Il Presidente ha detto di aver imparato lo scorso che è giusto lasciar andare chi vuole andare via. Lei ha aggiunto oggi che avrà controllo totale su arrivi e partenze. Se un giocatore che lei vuole tenere affermerà di essere scontento e voler andare altrove, come pensa di comportarsi?

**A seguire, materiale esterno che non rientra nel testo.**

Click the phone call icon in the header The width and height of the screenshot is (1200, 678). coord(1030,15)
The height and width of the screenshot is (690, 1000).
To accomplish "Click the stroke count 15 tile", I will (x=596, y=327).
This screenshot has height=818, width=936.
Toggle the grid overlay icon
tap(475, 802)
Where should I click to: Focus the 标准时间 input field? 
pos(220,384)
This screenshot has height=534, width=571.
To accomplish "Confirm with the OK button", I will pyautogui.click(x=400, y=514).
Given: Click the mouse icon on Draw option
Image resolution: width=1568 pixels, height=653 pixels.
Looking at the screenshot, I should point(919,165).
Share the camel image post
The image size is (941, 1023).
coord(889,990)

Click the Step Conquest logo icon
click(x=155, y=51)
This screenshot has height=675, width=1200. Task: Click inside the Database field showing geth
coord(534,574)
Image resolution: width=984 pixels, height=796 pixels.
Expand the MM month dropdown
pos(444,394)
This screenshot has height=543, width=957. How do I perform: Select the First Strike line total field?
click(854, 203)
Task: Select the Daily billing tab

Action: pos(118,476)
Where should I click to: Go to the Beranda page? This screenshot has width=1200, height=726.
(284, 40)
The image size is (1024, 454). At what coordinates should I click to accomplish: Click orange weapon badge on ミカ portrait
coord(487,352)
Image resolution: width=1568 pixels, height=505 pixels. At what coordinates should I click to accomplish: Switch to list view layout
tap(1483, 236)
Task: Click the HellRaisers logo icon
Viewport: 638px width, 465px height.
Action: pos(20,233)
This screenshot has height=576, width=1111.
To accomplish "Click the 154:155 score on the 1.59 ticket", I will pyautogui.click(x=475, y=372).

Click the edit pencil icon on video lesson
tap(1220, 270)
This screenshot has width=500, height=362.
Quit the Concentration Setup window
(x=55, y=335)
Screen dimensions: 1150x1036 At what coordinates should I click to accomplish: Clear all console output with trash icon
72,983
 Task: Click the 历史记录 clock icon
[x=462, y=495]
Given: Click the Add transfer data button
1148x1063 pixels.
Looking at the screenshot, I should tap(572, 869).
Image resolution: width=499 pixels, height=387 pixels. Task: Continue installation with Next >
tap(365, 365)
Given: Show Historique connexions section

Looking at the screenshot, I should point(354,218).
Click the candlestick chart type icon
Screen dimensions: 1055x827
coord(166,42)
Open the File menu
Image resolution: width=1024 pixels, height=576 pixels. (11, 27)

“Io un’altra cosa che voglio cambiare, in questi miei tre e spero anche più anni qui, è che Napoli deve essere vista non come una tappa di passaggio, ma come una meta. Se ogni anno arriva qualcuno col mal di pancia e lo ascoltiamo, che cosa si costruisce? Se un giocatore è scontento sta con me. Può mettersi al mio fianco, ci raccontiamo qualcosa, mi dà una mano negli allenamenti, troviamo qualcosa di divertente da fare. Non ho mai capito il discorso dell’essere scontento, la decisione riguardo a qualsiasi calciatore sarà solo ed esclusivamente mia. Patti chiari, amicizia lunga”.